Swiss-Re-Aktie verliert trotz Umsatz- und Gewinnsprung

Weltgrößter Rückversicherer sieht positive Aussichten für Branche · Quartalsergebnis wächst um 54 Prozent · Anteile verlieren stärker als Markt

Von Herbert Fromme, Köln S wiss-Re-Aktien haben trotz eines Gewinnsprungs des weltgrößten Rückversicherers im ersten Quartal um 54 Prozent auf 1,33 Mrd. Schweizer Franken gestern deutlich an der Börse verloren. Der Kurs fiel stärker als der Gesamtmarkt um 2,6 Prozent auf 113,80 Franken. „Die Anleger meinen, dass die Swiss Re ihre Sache gut gemacht hat und man jetzt woanders hinschauen muss, zum Beispiel auf die Münchener Rück“, sagte Analyst René Locher von Sal. Oppenheim der Nachrichtenagentur Bloomberg.

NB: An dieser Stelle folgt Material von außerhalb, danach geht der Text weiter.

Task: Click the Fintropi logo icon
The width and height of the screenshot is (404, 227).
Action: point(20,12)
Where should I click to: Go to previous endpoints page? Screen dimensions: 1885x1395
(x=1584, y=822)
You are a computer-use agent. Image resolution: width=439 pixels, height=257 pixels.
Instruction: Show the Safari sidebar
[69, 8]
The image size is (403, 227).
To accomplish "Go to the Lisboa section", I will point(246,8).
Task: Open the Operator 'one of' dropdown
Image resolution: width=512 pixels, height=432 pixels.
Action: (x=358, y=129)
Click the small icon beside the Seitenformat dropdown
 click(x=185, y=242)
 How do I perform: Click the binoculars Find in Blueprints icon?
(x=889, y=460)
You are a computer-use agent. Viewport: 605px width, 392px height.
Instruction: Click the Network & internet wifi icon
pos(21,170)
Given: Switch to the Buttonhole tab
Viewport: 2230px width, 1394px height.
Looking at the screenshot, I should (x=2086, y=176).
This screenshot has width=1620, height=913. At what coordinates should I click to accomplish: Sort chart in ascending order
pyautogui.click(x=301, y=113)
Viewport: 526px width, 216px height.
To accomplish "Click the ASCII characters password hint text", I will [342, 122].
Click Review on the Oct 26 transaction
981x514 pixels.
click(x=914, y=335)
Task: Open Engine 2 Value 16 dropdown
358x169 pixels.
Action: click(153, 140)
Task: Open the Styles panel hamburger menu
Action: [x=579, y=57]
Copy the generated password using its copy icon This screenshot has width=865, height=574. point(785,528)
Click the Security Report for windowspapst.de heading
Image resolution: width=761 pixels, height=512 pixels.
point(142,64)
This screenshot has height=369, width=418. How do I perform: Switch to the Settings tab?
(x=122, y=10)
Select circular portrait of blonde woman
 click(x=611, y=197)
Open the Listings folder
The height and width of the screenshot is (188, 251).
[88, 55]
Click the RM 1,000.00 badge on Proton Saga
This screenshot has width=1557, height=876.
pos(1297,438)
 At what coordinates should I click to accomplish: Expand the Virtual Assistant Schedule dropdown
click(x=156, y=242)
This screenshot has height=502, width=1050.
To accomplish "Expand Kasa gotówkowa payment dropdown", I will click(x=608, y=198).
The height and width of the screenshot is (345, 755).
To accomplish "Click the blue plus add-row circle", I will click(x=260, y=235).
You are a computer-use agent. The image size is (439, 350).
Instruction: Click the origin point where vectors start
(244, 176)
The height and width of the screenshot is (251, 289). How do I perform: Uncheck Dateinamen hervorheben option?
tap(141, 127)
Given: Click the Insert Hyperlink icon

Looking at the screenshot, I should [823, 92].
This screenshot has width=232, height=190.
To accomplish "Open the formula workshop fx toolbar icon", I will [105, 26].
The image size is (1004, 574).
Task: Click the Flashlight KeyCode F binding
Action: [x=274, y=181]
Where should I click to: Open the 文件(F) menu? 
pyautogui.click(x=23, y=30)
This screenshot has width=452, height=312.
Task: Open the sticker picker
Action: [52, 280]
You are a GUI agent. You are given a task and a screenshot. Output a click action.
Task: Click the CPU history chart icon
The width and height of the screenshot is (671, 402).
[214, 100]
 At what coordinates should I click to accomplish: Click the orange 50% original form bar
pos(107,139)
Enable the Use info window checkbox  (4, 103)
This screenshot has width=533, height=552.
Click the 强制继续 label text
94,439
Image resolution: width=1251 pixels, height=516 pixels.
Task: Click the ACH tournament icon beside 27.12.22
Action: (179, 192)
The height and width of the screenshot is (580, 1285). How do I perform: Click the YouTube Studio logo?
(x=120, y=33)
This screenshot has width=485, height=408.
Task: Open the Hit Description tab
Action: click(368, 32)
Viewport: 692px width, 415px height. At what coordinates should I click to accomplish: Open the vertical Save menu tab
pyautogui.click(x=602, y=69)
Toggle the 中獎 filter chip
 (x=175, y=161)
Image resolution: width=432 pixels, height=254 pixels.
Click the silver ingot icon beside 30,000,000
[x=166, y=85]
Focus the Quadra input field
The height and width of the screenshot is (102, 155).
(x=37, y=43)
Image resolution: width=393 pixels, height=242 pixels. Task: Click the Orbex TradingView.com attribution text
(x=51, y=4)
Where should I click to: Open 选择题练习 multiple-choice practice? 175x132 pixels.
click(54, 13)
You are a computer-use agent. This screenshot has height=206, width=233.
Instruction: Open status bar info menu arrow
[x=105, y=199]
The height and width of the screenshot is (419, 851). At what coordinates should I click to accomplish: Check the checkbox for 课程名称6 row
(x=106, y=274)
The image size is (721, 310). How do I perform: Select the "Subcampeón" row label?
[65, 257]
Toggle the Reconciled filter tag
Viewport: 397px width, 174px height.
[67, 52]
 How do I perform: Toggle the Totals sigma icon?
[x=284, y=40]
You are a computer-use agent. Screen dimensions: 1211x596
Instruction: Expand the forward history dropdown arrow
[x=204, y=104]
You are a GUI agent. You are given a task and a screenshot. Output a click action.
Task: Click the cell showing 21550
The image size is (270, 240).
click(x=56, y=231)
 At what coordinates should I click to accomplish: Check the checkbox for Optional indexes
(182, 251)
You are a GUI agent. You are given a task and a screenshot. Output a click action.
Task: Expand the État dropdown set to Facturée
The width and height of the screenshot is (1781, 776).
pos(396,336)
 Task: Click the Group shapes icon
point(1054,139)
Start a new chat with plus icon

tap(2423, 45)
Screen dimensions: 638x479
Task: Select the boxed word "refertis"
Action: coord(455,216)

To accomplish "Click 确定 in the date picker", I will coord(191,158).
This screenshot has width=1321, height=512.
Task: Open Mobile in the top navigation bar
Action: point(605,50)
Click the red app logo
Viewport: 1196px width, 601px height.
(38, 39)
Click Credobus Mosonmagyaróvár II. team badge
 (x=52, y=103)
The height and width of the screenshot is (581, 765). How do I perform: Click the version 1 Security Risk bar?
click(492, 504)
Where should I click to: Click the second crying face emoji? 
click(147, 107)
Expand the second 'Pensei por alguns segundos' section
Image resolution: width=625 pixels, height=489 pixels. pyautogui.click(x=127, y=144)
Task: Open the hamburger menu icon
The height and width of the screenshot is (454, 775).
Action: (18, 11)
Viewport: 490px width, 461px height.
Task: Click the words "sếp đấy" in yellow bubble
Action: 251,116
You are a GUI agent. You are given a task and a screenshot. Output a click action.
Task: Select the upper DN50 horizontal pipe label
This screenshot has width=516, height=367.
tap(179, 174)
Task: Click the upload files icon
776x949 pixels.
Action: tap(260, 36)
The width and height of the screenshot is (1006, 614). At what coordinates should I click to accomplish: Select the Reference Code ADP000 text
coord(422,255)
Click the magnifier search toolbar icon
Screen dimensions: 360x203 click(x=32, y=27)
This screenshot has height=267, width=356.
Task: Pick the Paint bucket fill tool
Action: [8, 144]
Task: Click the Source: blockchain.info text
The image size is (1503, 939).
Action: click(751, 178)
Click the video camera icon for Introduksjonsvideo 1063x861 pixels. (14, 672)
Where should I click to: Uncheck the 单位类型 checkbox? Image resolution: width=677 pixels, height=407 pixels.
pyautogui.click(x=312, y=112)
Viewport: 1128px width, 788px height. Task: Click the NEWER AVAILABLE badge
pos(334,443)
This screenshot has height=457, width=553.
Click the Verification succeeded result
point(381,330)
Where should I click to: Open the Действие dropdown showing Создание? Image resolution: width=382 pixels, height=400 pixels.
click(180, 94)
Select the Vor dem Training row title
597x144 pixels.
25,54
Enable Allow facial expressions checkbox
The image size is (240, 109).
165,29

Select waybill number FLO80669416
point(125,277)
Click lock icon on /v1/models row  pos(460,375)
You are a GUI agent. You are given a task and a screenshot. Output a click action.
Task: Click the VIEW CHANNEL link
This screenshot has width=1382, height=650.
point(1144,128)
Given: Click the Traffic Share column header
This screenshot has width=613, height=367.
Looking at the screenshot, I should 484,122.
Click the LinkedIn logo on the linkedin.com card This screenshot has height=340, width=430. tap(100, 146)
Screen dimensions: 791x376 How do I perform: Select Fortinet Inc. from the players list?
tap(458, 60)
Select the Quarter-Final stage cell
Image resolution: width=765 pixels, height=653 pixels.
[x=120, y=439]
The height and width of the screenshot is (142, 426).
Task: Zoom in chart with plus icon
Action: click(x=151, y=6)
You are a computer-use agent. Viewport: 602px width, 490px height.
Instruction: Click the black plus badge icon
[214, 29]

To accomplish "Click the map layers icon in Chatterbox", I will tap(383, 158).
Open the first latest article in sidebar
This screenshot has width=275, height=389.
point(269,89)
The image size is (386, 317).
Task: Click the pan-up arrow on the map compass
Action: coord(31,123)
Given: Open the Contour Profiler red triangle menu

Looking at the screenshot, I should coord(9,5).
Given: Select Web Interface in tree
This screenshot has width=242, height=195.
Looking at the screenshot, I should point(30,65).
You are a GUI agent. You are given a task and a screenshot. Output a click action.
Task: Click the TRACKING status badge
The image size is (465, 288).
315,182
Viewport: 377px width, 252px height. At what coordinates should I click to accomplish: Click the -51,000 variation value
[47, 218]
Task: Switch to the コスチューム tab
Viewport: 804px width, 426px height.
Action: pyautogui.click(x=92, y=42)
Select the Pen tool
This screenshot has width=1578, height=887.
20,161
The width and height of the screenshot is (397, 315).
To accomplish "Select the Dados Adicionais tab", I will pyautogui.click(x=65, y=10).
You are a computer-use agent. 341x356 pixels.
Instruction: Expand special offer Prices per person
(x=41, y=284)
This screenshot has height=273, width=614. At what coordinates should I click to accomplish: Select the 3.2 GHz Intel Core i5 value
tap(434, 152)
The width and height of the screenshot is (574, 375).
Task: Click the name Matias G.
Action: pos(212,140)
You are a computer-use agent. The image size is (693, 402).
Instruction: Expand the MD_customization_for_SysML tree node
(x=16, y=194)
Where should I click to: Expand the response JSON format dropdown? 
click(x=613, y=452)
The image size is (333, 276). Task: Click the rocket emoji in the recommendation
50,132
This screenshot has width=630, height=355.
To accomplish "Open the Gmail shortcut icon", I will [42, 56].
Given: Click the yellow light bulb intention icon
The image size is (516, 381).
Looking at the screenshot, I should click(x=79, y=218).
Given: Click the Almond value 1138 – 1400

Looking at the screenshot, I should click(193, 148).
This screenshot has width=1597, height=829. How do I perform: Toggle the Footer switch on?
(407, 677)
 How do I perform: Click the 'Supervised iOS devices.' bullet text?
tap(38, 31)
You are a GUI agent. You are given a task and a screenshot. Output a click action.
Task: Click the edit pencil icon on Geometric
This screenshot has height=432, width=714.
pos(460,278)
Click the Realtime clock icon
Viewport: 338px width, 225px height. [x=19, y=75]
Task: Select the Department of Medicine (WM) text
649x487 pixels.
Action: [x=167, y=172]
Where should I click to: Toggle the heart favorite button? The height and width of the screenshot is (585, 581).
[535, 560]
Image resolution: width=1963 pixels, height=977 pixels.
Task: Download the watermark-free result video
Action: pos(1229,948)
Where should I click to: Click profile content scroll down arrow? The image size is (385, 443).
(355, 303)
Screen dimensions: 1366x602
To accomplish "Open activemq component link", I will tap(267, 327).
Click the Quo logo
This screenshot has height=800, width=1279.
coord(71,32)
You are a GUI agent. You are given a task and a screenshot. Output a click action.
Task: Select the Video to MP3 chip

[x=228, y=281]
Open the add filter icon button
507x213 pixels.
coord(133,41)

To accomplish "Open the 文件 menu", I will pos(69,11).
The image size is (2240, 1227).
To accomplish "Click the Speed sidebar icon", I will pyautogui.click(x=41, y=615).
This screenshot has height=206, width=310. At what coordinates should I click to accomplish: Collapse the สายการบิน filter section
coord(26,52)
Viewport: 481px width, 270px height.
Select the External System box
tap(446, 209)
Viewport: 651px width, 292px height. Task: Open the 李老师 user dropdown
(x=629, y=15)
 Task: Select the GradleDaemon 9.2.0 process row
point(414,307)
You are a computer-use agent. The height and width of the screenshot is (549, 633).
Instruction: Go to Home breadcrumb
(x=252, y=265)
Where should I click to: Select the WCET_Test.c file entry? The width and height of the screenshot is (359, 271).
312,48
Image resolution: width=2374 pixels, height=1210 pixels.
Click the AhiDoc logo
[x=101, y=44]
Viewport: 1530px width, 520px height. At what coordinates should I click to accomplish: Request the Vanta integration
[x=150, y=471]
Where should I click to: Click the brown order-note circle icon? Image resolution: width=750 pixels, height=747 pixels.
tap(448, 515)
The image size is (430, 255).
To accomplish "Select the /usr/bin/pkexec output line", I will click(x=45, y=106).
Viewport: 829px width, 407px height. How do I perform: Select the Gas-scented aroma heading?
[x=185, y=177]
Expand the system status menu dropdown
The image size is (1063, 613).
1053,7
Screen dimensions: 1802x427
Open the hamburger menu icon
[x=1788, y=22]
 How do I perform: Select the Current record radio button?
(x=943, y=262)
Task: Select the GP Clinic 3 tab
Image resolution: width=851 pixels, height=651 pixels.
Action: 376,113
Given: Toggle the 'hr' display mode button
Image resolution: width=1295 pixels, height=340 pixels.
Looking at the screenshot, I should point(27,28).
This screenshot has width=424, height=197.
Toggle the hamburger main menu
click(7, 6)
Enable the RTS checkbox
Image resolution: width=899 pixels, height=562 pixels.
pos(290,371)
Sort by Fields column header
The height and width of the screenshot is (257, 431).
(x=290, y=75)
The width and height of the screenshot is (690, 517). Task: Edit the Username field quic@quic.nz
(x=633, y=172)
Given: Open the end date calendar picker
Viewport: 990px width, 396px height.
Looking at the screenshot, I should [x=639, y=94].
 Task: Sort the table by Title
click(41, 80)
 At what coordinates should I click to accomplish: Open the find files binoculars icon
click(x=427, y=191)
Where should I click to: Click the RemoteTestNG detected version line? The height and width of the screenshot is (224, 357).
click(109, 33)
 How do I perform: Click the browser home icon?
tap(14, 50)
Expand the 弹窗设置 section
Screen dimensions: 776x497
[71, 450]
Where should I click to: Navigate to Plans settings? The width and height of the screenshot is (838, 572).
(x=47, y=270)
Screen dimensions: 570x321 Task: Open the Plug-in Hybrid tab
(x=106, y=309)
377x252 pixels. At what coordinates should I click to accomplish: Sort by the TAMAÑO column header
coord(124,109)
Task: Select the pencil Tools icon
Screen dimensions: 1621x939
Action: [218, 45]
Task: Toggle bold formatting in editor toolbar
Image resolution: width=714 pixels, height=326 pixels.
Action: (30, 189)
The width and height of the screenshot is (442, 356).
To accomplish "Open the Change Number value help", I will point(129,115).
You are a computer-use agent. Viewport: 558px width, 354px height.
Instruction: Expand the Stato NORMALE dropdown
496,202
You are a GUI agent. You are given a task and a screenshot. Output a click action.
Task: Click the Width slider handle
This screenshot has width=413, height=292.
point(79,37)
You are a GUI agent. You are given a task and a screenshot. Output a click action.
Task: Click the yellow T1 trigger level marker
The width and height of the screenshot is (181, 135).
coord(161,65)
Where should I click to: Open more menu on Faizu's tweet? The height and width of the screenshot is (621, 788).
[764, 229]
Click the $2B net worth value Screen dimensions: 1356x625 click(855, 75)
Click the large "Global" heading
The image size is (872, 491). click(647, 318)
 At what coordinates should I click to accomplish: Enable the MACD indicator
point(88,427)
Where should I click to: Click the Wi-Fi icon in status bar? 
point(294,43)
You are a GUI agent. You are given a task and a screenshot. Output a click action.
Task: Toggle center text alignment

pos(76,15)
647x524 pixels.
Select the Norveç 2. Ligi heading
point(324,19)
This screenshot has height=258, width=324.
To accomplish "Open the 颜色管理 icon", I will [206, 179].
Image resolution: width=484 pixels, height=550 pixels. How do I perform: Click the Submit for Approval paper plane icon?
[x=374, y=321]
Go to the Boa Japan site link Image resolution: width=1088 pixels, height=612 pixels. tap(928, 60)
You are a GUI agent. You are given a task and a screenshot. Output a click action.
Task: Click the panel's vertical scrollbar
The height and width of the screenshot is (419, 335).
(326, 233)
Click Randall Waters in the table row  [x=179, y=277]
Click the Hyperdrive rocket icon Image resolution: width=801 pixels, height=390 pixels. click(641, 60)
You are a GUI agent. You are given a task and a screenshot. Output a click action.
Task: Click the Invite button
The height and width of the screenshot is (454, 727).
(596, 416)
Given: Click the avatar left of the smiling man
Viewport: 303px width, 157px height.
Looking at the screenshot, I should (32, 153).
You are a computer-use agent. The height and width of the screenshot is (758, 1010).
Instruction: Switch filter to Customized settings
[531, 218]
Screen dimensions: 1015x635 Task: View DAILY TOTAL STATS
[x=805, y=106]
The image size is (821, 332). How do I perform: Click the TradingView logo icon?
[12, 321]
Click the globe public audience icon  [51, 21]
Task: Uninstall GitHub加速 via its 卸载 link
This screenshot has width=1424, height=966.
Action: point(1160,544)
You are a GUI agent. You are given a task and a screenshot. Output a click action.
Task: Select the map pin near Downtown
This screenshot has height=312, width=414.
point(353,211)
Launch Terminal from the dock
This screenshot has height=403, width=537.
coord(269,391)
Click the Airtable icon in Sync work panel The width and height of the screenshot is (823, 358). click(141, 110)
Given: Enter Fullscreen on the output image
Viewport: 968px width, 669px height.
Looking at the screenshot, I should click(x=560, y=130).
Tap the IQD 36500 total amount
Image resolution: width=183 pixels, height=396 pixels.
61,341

Der Weltmarktführer in der Rückversicherung legte zum ersten Mal in seiner Geschichte Quartalszahlen vor. Die dreimonatliche Berichterstattung ist in der Versicherungsbranche umstritten. Viele Experten halten die Aussagekraft von Zahlen für so kurze Zeiträume für gering in einer Branche, die große Risiken über Zeit ausgleicht.

Die Prämieneinnahmen des Unternehmens stiegen um 23 Prozent auf 8,09 Mrd. Franken – größtenteils ein Ergebnis der Übernahme von GE Insurance Solutions. Swiss Re hatte den fünftgrößten Rückversicherer der Welt 2006 für 7,4 Mrd. $ erworben und war dadurch im globalen Ranking von Platz zwei auf Platz eins vorgerückt. Verdrängt wurde die Münchener Rück.

Als Teil der Umstrukturierung nach dem Zukauf will Swiss-Re-Chef Jacques Aigrain bis zu 2000 Arbeitsplätze abbauen. Die Übernahme habe sich schon im ersten Quartal beim Gewinn positiv bemerkbar gemacht, hieß es.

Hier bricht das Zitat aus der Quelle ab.